Para este deputado, a demissão “é a confirmação de uma série de casos que mostram que João Galamba não tinha condições para ocupar o cargo”.

Blanco considerou ainda “surreal” que, no comunicado que esta tarde enviou, Galamba refira que ainda tinha condições políticas para continuar no cargo. “É um nível quase de arrogância e desejo de poder que eu acho que não é nada saudável em qualquer democracia”, defendeu o membro da IL.

Pedro Filipe Soares, do Bloco de Esquerda, concordou que “João Galamba já não tinha há muito tempo condições para continuar como ministro do Governo”.

“Serviu para as enormes distrações, servia até para o primeiro-ministro distrair o país das ações do Governo”, disse aos jornalistas. “Agora materializa-se o que é incontornável”

Inês Sousa Real, do PAN, disse por sua vez que a demissão de João Galamba “era mais do que inevitável e até peca por tardia”.

“João Galamba devia ter-se demitido aquando da trapalhada do episódio da TAP e da Comissão de Inquérito. Não reunia as condições políticas. Os portugueses, que são os principais protagonistas desta telenovela, são os principais prejudicados”, declarou.

“É fundamental combatermos fenómenos de corrupção e a opacidade que todo este processo trouxe ao país. Falamos de muitos milhares de milhões de euros que estão aqui a ser investidos”.

Sousa Real avançou ainda que o PAN já deu entrada de duas iniciativas que visam suspender, no âmbito do OE2024, quer os investimentos nos projetos do lítio, quer do hidrogénio.

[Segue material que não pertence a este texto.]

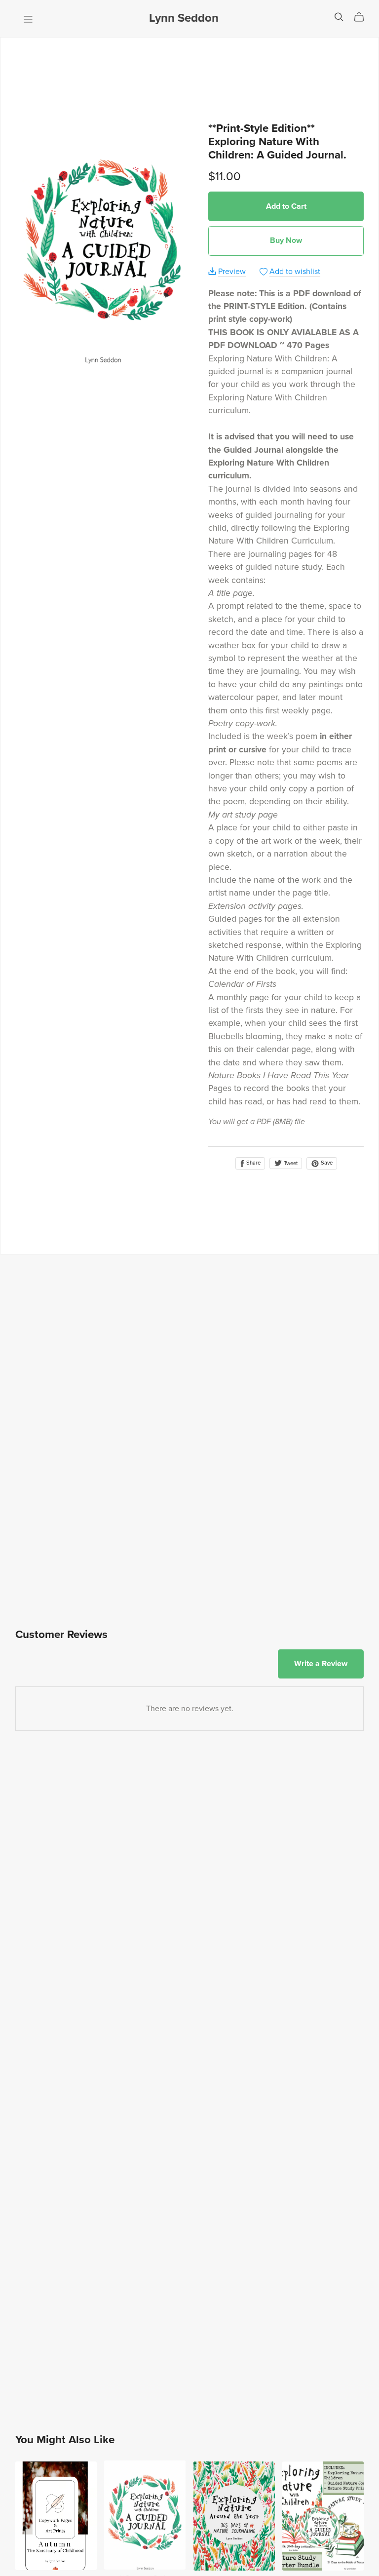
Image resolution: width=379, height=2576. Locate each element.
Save (326, 1163)
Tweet (290, 1163)
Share (253, 1163)
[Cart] (363, 17)
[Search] (339, 17)
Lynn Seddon (184, 18)
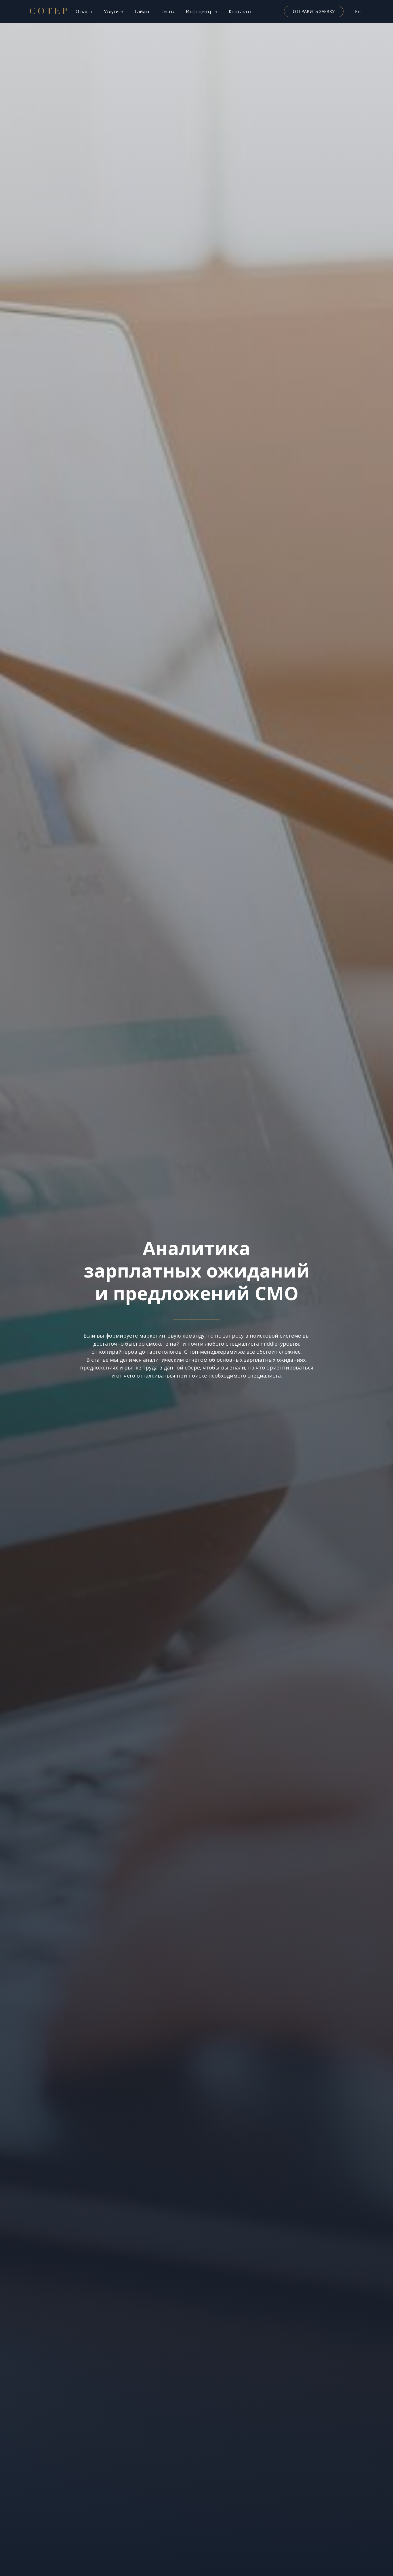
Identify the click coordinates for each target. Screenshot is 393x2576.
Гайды (142, 11)
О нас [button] (82, 11)
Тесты (167, 11)
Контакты (240, 11)
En (357, 11)
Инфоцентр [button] (200, 11)
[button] (314, 11)
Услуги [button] (112, 11)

Já André Ventura, do Chega, considerou que “João Galamba não tem nenhuma maturidade política, pessoal e de qualquer outro tipo” e que o ministro “podia ter-nos poupado a todos ao espetáculo que aqui deu na sexta-feira” ao dizer que não se iria demitir.

“João Galamba esteve à espera do fim do interrogatório judicial dos arguidos, provavelmente para perceber que eles não ficariam presos e dizer que, então, se pode ir embora”, afirmou o deputado.

Para Ventura, “não há outra explicação” para que um ministro que há poucos dias disse que não se iria demitir escolher agora fazê-lo.

O social-democrata Joaquim Miranda Sarmento também reagiu ao anúncio de Galamba. “Não sei de o doutor João Galamba teve receio de ser ele próprio demitido”, referiu perante os jornalistas.

“Porque é que o primeiro-ministro ainda precisava de falar com o presidente da República e porque é que não demitiu o doutro João Galamba logo na terça-feira, face a tudo aquilo a que o país assistiu?”, questionou o deputado.

Bruno Dias, do PCP, considerou a demissão “o desfecho que se esperava face ao contexto que vinha sendo criado”.

“A preocupação coloca-se face aos muitos e graves problemas que, desde logo no Ministério de João Galamba, estavam colocados e que exigiam respostas concretas, e que neste momento não desapareceram”, declarou o deputado aos jornalistas, na Assembleia da República.